La Habana para un infante difunto es el libro que más he comprado y regalado a mis amigos cubanos del interior, los mismos que por la razón o sinrazón que sea han decidido, a pesar de los muchos pesares, no abandonar la isla. Cada vez que estuve a punto de volar a Cuba, cuando les pregunté qué necesitaban, casi siempre obtuve (y obtengo todavía) las mismas o parecidas respuestas: "Cuando vengas, no te olvides de mi Habana"; "Si vas a venir, tráeme un par de Habanas"; «Tráeme un Habana de regalito cuando regresas para acá, ¿tú oíste? Oká».
Igualmente confieso que La Habana... es uno de los libros que más he releído en estos últimos años, en los que tanto escribí de Cuba y de La Habana, y no sólo por eso (de modo que me declaro explícito deudor de Cabrera Infante, sin más miramientos), sino por ejercicio de lector compulsivo que encontró, entre las mil maravillas de otros libros, un hallazgo excepcional y por tanto, inolvidable en ese libro habanero de lo más.
Varios secretos a voces se esconden todas las veces en las páginas de La Habana... de Cabrera. En primer lugar, cada ejemplar del libro que circula libre pero secreto –una gran paradoja– dentro de la isla es un ser vivo, rebelde y maduro que respira transformado en fetiche manoseado, deseado y sorbido como una suerte de sujeto sexual inalterable al tiempo y al espacio; un objeto cultural absorbido y leído hasta la saciedad sin provocar el más mínimo hartazgo ni hastío, porque devino en incontestable e intemporal sacralidad de la memoria; un catalizador del alma habanera que, al estar además totalmente prohibido, respira como un mito escondido en las bibliotecas de La Habana. Como un Elegguá que no perece y abre todos los caminos del recuerdo para que la ciudad no se olvide a sí misma, aunque muchos ni la recuerdan ni la conocieron como Cabrera la describe en sus tatuajes literarios. Como que todos saben allí que La Habana... es el espíritu vivo de una memoria que, en su fuero interno, cualquier habanero quiere convertir en la memoria de su propia alma.
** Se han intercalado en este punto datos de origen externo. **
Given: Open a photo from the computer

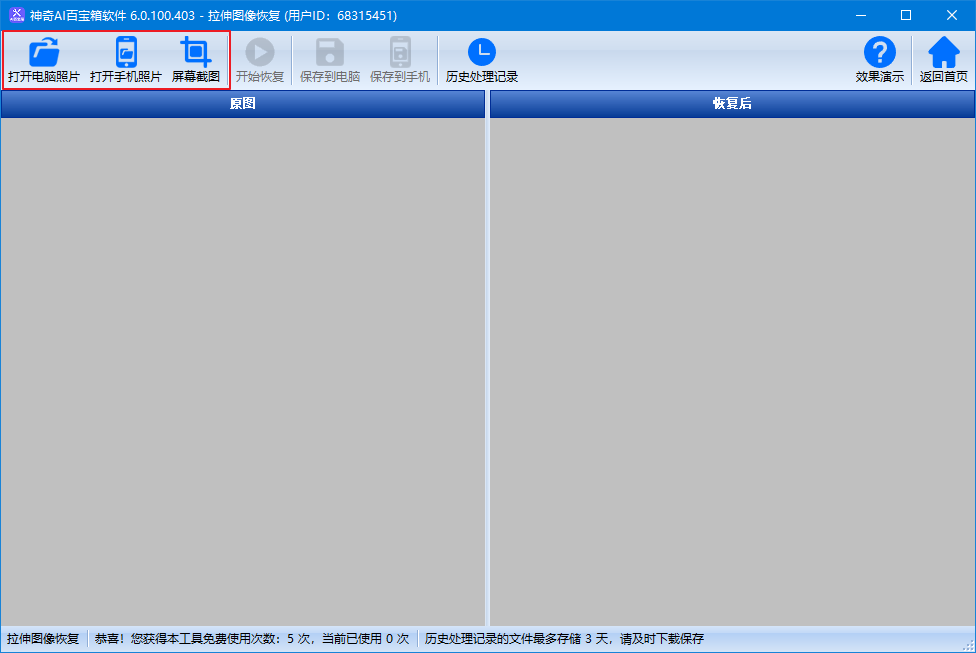Looking at the screenshot, I should point(44,60).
En segundo lugar, además de su inmenso valor literario, histórico, musical, sentimental y civil el libro es dentro de Cuba un valor de cambio del más alto y carismático mercurio en el mercado de la vida cotidiana. Un ejemplar de La Habana... de Cabrera puede resolver la supervivencia física de una familia habanera durante una semana: leche condensada, aceite, carne de pollo, huevos, viandas de todo género, pasta de dientes, ropa, luz brillante. Todo sirve para ser intercambiado en la bolsa negra por un fulgurante ejemplar de La Habana... de Cabrera. En tercer lugar, porque es el libro más dañino del más dañino escritor cubano; porque además, por cruel y feliz paradoja –irritante oxímoron–, es el libro más descaradamente deseado y recordado, el más leído y el más admirado en los últimos veinte años a lo largo y ancho de La Habana y toda Cuba, ámbitos legendarios donde la realidad es mucho más subterránea, y sin embargo evidente, que en cualquier otro lugar de nuestros consanguíneos universos culturales.
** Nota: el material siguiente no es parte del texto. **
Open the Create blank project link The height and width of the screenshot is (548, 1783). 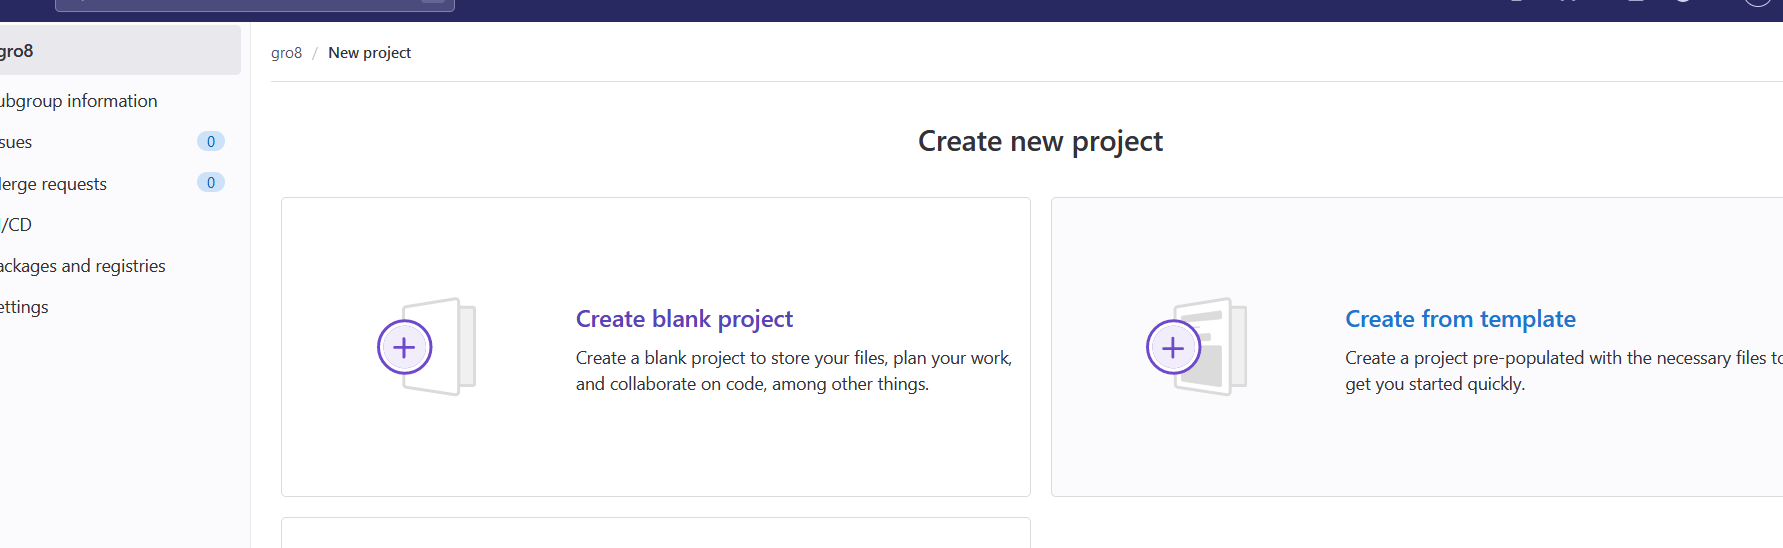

Fuera de Cuba, con La Habana... de Cabrera Infante ocurre todavía a estas alturas otro tanto de lo mismo: se debate, se discute, se rechaza por las detractores del escritor, se aplaude hasta la extenuación, y ya a carcajadas de salud por quienes lo admiramos, pero sobre todo se lee, nos lee mientras lo leemos, y además no ha dejado de leerse desde el primer instante de su publicación. Sucede con La Habana... algo muy parecido a lo que sucede con algunas bellísimas mujeres de gran clase: conforme avanza el tiempo de la madrugada, cuando ya decae la fiesta de disfraces y los rostros comienzan a exhibirse sin los maquillajes y afeites que mantenían la máscara, esas mujeres van subiendo peldaños en su belleza conforme pasa el tiempo y los años de la fiesta, en lugar de ir perdiendo brillo y fulgor, que es la norma de la gente corriente, incluidas las bellas mujeres que lo son sin dejar de ser corrientes. Porque La Habana... es un libro tan singular que, a lo largo de años de circulación editorial y lectura multitudinaria, se ha transformado en un obligado y admiradísimo referente de la literatura de la lengua española de América, una caja de sorpresas llena de sensualidad sexualidad y memoria personal y colectiva; un libro pleno de musicalidades, visiones, divergencias, sugerencias; equivalencias, exuberancias, maravillas y juegos de toda índole (y no sólo el pun, el juego de palabras).
J.J. ARMAS MARCELO, fragmento del prólogo a GUILLERMO CABRERA INFANTE, La Habana para un infante difunto, El Mundo, Bibliotex, 2001, págs. 5 y 6.